▸ **Work task**: Before you return the entries below, strip out the pictures and keep all else exact.

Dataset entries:
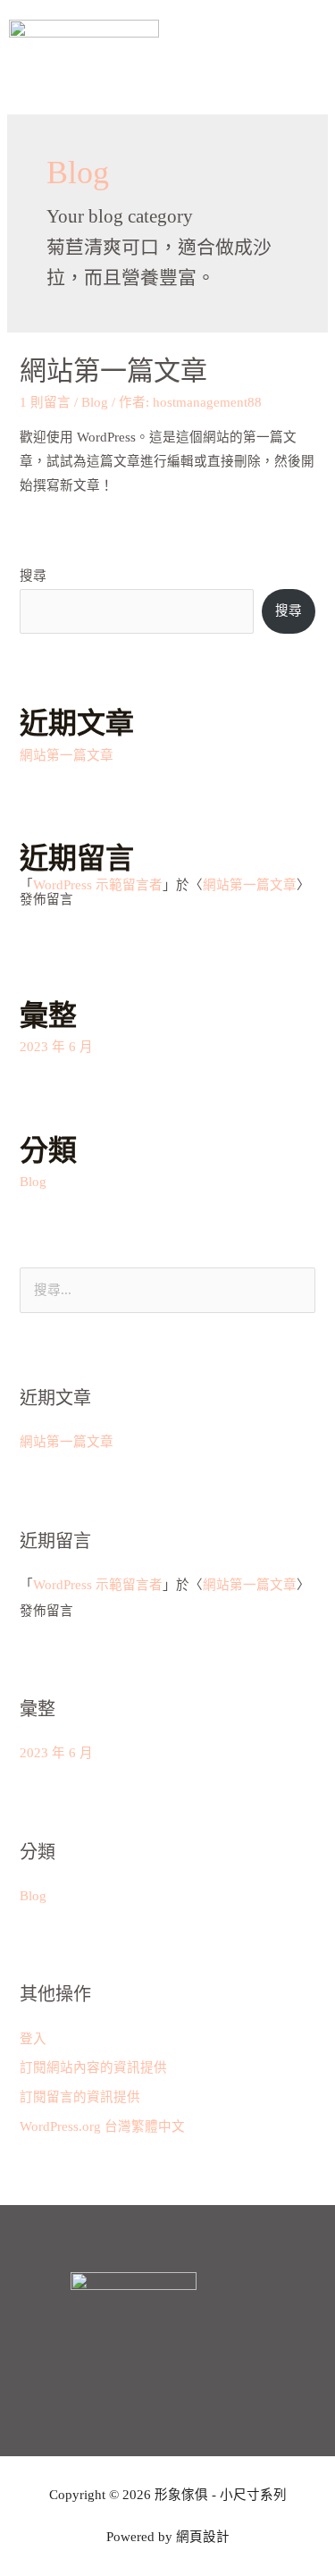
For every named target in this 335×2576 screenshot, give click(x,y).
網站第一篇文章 (113, 370)
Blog (94, 402)
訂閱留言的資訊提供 (80, 2097)
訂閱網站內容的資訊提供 (93, 2067)
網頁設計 (203, 2537)
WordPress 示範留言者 (98, 885)
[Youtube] (168, 2366)
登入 (33, 2039)
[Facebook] (118, 2366)
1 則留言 (45, 402)
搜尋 (33, 575)
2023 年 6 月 (56, 1047)
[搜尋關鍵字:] (167, 1290)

▸ **Task output**:
For every named target in this 335×2576 screenshot, give click(x,y).
網站第一篇文章 (113, 370)
Blog (94, 402)
訂閱留言的資訊提供 (80, 2097)
訂閱網站內容的資訊提供 (93, 2067)
網頁設計 (203, 2537)
WordPress 示範留言者 (98, 885)
[Youtube] (168, 2366)
登入 (33, 2039)
[Facebook] (118, 2366)
1 則留言 (45, 402)
搜尋 (33, 575)
2023 年 6 月 (56, 1047)
[搜尋關鍵字:] (167, 1290)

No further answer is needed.